President of the French Football Federation
- In office 12 February 2005 – 2 July 2010
- Preceded by: Claude Simonet
- Succeeded by: Fernand Duchaussoy

Personal details
- Born: Jean Pierre Edmond Escalettes 29 May 1935 Béziers, France
- Died: 14 April 2026 (aged 90)
- Citizenship: France
- Alma mater: University of Bordeaux

Association football career
- Position: Midfielder

Senior career*
- Years: Team / Apps / (Gls)
- 1952–1959: Bordeaux Students Club
- AC Ribérac

= Jean-Pierre Escalettes =

French footballer (1935–2026)

Jean Pierre Edmond Escalettes (29 May 1935 – 14 April 2026), known as Jean-Pierre Escalettes, was a French footballer and administrator who was the president of the French Football Federation having served in the role from 12 February 2005 to 2 July 2010. He was awarded the presidency after winning the ball with 92.56% of the vote. On 28 June 2010, Escalettes announced his resignation from his position effective 2 July.

==Career==
Escalettes was a football player, having played university football at the University of Bordeaux and for AC Ribérac at amateur level. He later had a two-year stint at the University of Bristol where he studied English. Escalettes taught the language, as a professor, at a local university in Ribérac. While teaching, he also served as the secretary general, player, and coach of local club AC Ribérac. Escalettes rose through the ranks of the country's footballing hierarchy first serving as district president of Dordogne. In 1981, he moved up to the regional level after being appointed the president and general secretary of the Ligue d'Aquitaine. In 1985, Escalettes joined the French Football Federation becoming a member of the organization's Federal Council. Five years later, he was appointed the Secretary General. In 1995, he was named as the president of the newly created Conseil National du Football Amateur (National Council of Amateur Football). In 2000, the council changed its name to Ligue Fédérale du Football Amateur (Federal League of Amateur Football). Escalettes served as president until 8 January 2005. A month later, he was named president of the French Football Federation replacing Claude Simonet.
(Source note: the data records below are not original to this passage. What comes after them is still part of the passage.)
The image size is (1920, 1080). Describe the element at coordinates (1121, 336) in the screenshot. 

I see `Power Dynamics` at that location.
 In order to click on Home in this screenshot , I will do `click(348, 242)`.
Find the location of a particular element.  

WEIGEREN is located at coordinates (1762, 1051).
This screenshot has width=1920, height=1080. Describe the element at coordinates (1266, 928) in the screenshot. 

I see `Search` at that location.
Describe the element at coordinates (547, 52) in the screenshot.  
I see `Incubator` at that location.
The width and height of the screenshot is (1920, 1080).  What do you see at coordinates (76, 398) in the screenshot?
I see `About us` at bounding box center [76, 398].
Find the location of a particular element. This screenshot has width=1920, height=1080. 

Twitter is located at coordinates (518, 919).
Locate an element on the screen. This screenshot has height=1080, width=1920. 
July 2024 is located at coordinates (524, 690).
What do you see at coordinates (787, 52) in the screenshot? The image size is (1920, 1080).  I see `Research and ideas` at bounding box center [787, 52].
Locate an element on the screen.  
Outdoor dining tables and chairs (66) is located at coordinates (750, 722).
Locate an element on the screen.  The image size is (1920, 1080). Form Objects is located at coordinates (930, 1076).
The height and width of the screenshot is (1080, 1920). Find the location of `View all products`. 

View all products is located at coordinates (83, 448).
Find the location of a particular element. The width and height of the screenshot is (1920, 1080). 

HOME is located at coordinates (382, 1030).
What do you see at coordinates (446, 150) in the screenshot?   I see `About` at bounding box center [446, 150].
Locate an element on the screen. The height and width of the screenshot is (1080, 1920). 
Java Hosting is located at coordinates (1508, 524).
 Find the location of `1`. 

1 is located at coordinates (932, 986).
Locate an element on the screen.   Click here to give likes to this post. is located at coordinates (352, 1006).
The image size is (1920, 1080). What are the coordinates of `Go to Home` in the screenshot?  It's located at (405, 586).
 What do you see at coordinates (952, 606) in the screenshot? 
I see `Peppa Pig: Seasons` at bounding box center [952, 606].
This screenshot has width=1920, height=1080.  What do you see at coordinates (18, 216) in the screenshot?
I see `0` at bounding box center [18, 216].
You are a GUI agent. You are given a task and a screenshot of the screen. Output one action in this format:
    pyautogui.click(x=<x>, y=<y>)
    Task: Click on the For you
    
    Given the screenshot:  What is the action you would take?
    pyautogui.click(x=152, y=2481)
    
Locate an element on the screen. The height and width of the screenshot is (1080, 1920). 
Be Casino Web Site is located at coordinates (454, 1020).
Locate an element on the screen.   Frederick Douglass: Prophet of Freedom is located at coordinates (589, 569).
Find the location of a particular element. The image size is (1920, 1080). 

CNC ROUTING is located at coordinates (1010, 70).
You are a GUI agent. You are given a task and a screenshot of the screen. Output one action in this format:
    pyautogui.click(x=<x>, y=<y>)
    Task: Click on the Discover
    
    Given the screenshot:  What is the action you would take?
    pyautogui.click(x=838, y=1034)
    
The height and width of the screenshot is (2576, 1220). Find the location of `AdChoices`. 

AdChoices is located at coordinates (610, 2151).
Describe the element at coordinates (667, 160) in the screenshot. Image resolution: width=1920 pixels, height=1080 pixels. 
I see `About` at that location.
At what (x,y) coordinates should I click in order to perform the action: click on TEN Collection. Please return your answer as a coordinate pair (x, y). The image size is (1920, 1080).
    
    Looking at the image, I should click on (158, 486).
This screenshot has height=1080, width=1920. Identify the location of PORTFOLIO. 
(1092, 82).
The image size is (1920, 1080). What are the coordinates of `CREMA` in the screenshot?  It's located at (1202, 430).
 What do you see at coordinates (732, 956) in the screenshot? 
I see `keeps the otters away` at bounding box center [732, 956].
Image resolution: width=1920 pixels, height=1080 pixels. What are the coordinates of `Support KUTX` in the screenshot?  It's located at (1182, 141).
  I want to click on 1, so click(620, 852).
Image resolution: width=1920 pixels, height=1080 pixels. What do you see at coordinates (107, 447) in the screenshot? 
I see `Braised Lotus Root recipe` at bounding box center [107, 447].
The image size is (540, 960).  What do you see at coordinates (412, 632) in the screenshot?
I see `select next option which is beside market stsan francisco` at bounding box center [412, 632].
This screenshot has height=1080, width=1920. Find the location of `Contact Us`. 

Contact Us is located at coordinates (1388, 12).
Under Escalettes reign as president, the senior national team reached the 2006 FIFA World Cup final losing to Italy. The team also reached UEFA Euro 2008. On 22 February 2008, the French Football Federation announced that they were ending their partnership with Adidas and signing with the American manufacturer Nike, effective 1 January 2011. The unprecedented deal is valued at €320 million over seven years (2011–2018) making France's blue shirt the most expensive ever in the history of football. Escalettes stated when discussing the deal: "It's the financial aspect that made the difference. I had neither the moral nor legal capacity to take any other decision." On 17 April 2007, Esclattes confirmed France's intention to bid for the hosting rights of UEFA Euro 2016. Three years later, on 28 May 2010, France were granted hosting rights by UEFA for the competition.

During Escalettes presidency, he was a known supporter of former national team coach Raymond Domenech and openly backed him to return to the team after the Euro 2008 debacle, however, not without declaring that radical changes would and should be made to the team. On 28 June 2010, following the debacle at the 2010 FIFA World Cup, in which the French players went on strike to protest the exclusion of Nicolas Anelka from the team, Escalettes announced his resignation from his position effective 2 July. On 22 March 2011, he was awarded the UEFA Order of Merit by association president Michel Platini for his contributions to the sport.

==Death==
Escalettes died on 14 April 2026, at the age of 90.